Objective: To assess the effect of rituximab (anti-CD20 antibody) therapy on the (immuno)histopathology of parotid tissue in patients with primary Sjögren's syndrome (SS) and the correlation of histologic findings with the flow rate and composition of parotid saliva.
Methods: In a phase II study, an incisional parotid biopsy specimen was obtained from 5 patients with primary SS before and 12 weeks after rituximab treatment (4 infusions of 375 mg/m(2)). The relative amount of parotid parenchyma, lymphocytic infiltrate, and fat, and the presence/quantity of germinal centers and lymphoepithelial duct lesions were evaluated.

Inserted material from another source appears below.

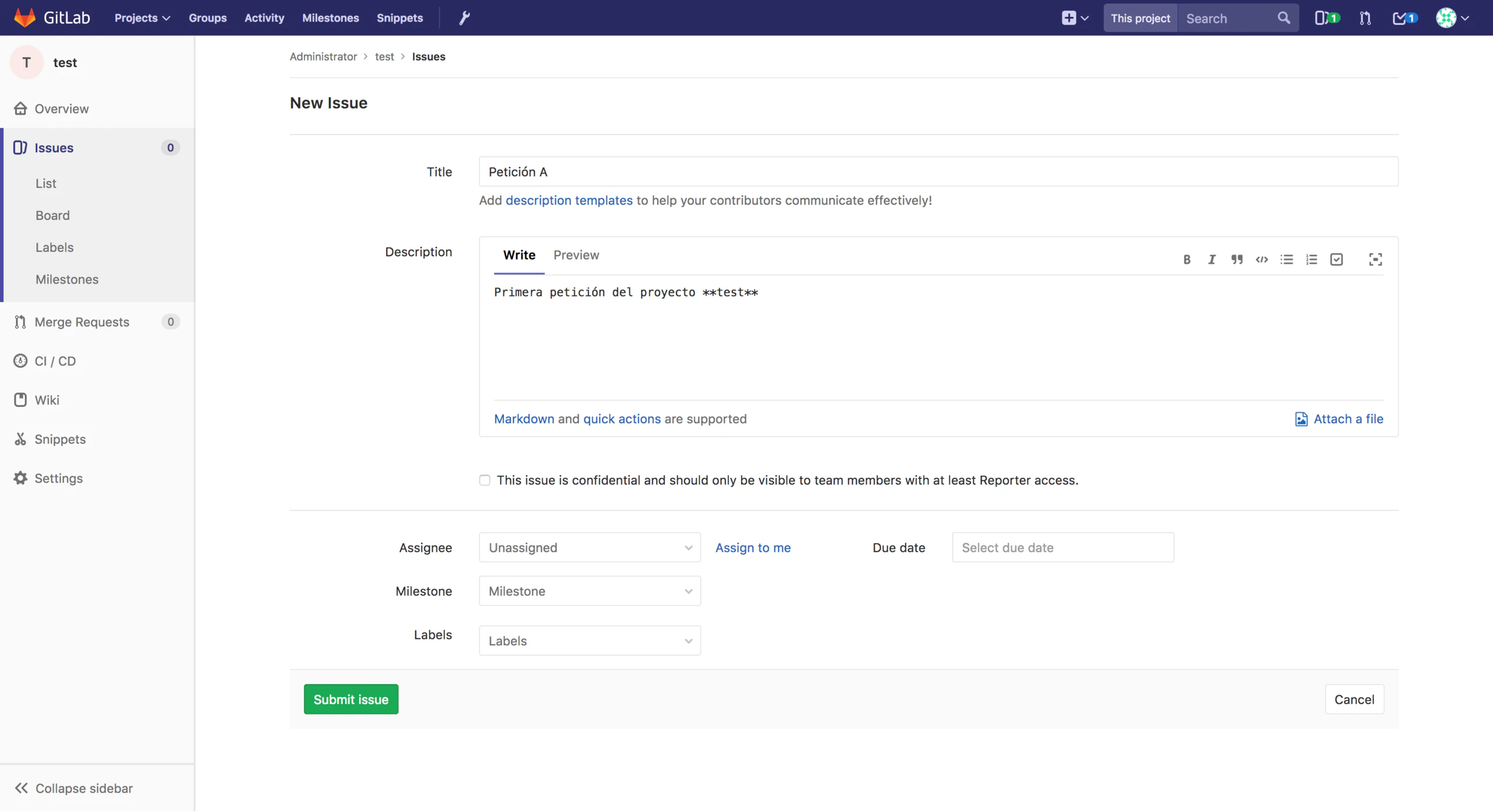Open the Labels dropdown
This screenshot has height=812, width=1493.
coord(590,641)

Immunohistochemical characterization was performed to analyze the B:T cell ratio of the lymphocytic infiltrate (CD20, CD79a, CD3) and cellular proliferation in the acinar parenchyma (by double immunohistologic labeling for cytokeratin 14 and Ki-67). Histologic data were assessed for correlations with the parotid flow rate and saliva composition.

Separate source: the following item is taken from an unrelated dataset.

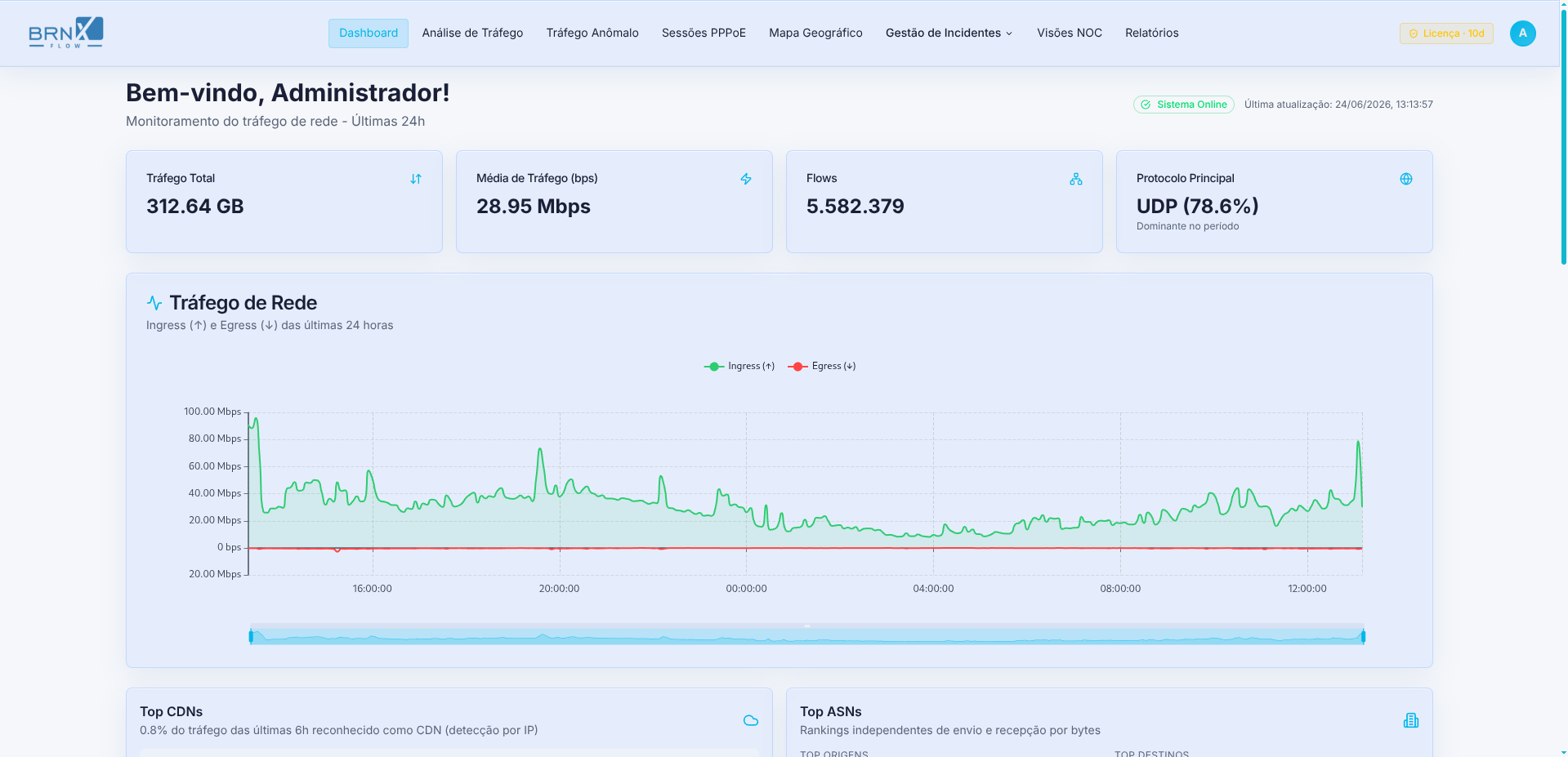Switch to Sessões PPPoE tab
Screen dimensions: 1568x757
704,33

Results: Four patients showed an increased salivary flow rate and normalization of the initially increased salivary sodium concentration. Following rituximab treatment, the lymphocytic infiltrate was reduced, with a decreased B:T cell ratio and (partial) disappearance of germinal centers. The amount and extent of lymphoepithelial lesions decreased in 3 patients and was completely absent in 2 patients. The initially increased proliferation of acinar parenchyma in response to inflammation was reduced in all patients.

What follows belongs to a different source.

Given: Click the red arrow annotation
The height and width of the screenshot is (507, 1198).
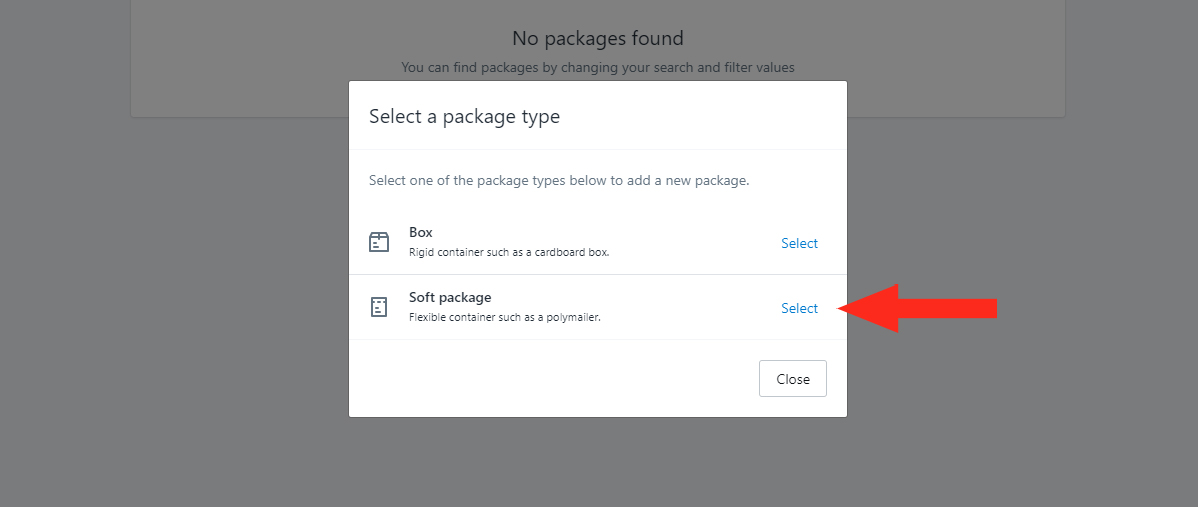Looking at the screenshot, I should point(918,308).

Conclusion: Sequential parotid biopsy specimens obtained from patients with primary SS before and after rituximab treatment demonstrated histopathologic evidence of reduced glandular inflammation and redifferentiation of lymphoepithelial duct lesions to regular striated ducts as a putative morphologic correlate of increased parotid flow and normalization of the salivary sodium content. These histopathologic findings in a few patients underline the efficacy of B cell depletion and indicate the potential for glandular restoration in SS.